**Reading text**
┌────────

Washington State Historical Society, Asahel Curtis Negative Collection |
The photograph has occupied an important wall in every place I’ve lived over the past 30 years. For most of that time, I did not know that the woman is Eleanor Chittenden, the daughter of Hiram Chittenden, Seattle District Engineer for the Corps of Engineers and after whom the locks on the Lake Washington Ship Canal are named.
It is August 1, 1907. Eleanor’s jacket, neck sash and straw hat maintain a coolness that pushes through the years. She is on the very first annual outing held by the cool, new club, The Mountaineers, organized just a year earlier.
The fish is a steelhead – maybe 15 pounds – which she has just picked up from the rock on which she stands. The photo seems an afterthought of the photographer, Asahel Curtis, one of the founders of the Mountaineers. The reel of the bamboo fly rod has been put away, perhaps just recently, and before the rod is broken down, Curtis asks Eleanor to hold the fish and the rod and pose by the side of the river, the Elwha, soon to become the first river in Washington state to be dammed, the first of the many dams that will follow. In June of this year, the power at the Elwha Dam was turned off and the river behind it allowed a more normal flow in preparation of the dam’s demolition over the next three years.

└────────

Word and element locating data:
┌────────

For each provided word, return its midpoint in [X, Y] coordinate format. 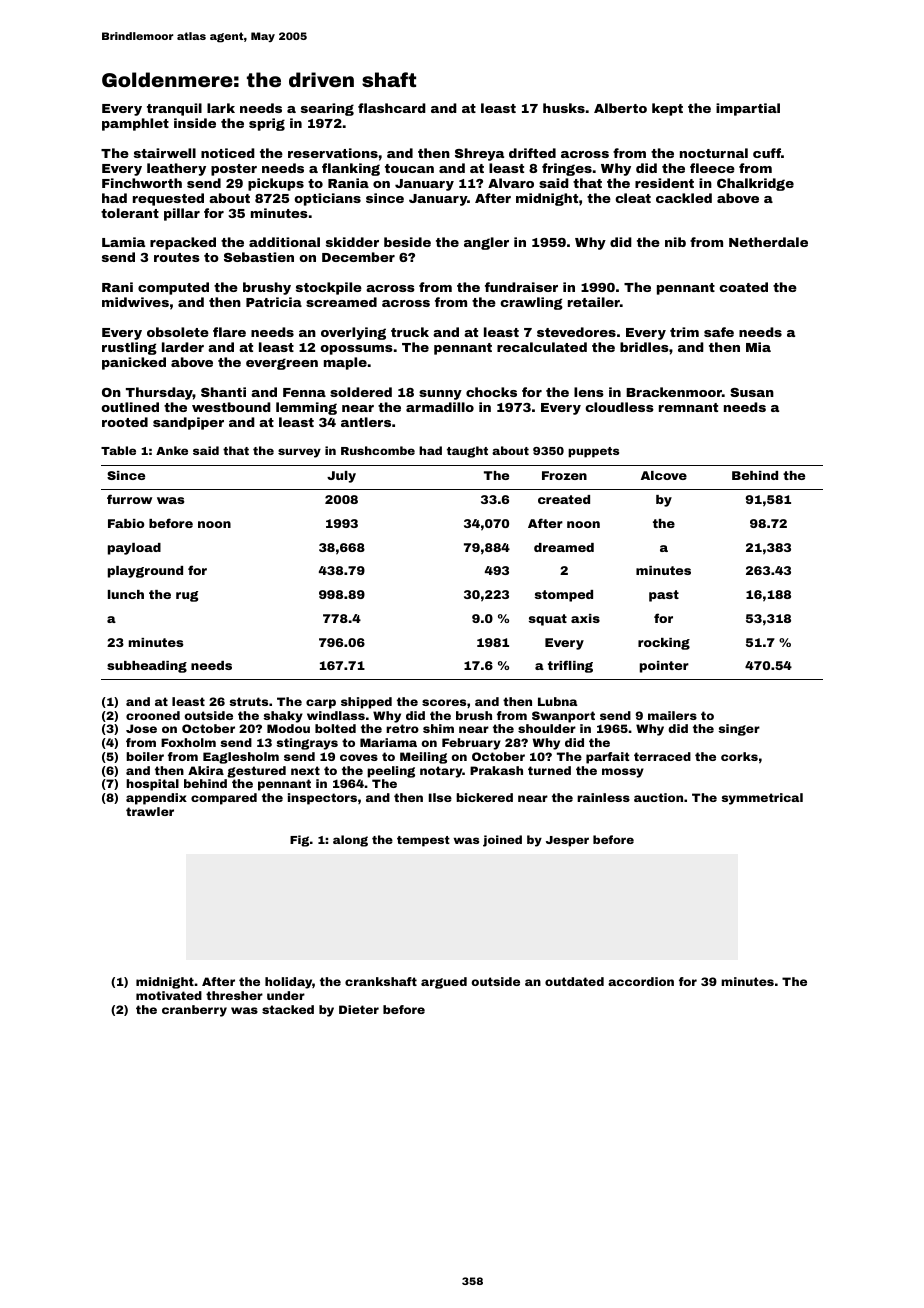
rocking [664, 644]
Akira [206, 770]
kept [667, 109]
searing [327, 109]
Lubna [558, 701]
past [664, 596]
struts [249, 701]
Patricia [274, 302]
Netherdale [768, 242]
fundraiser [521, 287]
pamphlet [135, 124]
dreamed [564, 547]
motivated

└────────

**To-do list**
• 1. Write out the records unchanged, starting with the line that contains "kept [667, 109]" and going on through the end of the records.
• 2. Carry the piece about the photograph of Eleanor Chittenden on the Elwha River forward from where it stops.
The text and the records have no connection to each other.

**Results for each task**
• 1.
kept [667, 109]
searing [327, 109]
Lubna [558, 701]
past [664, 596]
struts [249, 701]
Patricia [274, 302]
Netherdale [768, 242]
fundraiser [521, 287]
pamphlet [135, 124]
dreamed [564, 547]
motivated

• 2.
University of Washington Special Collections |
So many characters have come together in this picture. Let’s start with the photographer, Asahel Curtis. This photograph is one of 60,000 or so that he took over his career, photographing literally everything that happened in the Puget Sound until his death in 1940. Overshadowed by his brother, Edward, whose obsession with the photography of Native Americans made him famous, Asahel was a good businessman and a promoter and no slouch with the camera either. No boat launching, no new train service was complete without Asahel Curtis lugging his tripod past the parked cars of the guests. He was once the official photographer of the Seattle Chamber of Commerce.
He was a practical guy and a joiner. He and others saw value and pleasure in promoting the natural wonders of the region so they formed The Mountaineers in 1906. It’s hard to imagine anyone as influential in the development of the Mount Rainier National Park. He was chair of its advisory committee from 1911-1936 and its chief guide in 1917. He wanted everyone to see it and worked for a system of roads through the park that would allow them to see its wonders.
US Corps of Engineers |
Another person contributing to the aura of this photograph is Brigadier General Chittenden, whose career in the Corps included the construction of the Port of Seattle and the connection of Lake Washington and the sea, accomplishments enough. However, after graduating from West Point, he worked on plans for the Missouri River system and became engaged in the creation of Yellowstone Park, designing its road systems, bridges and the stone arch at its Northern entrance.
Along the way, he wrote the definitive history of Yellowstone and later, an admired history of fur trading in the west. The lush gardens at the locks serve to remind us of an engineer’s softer side. At the end of his career, he served as President of the Port of Seattle.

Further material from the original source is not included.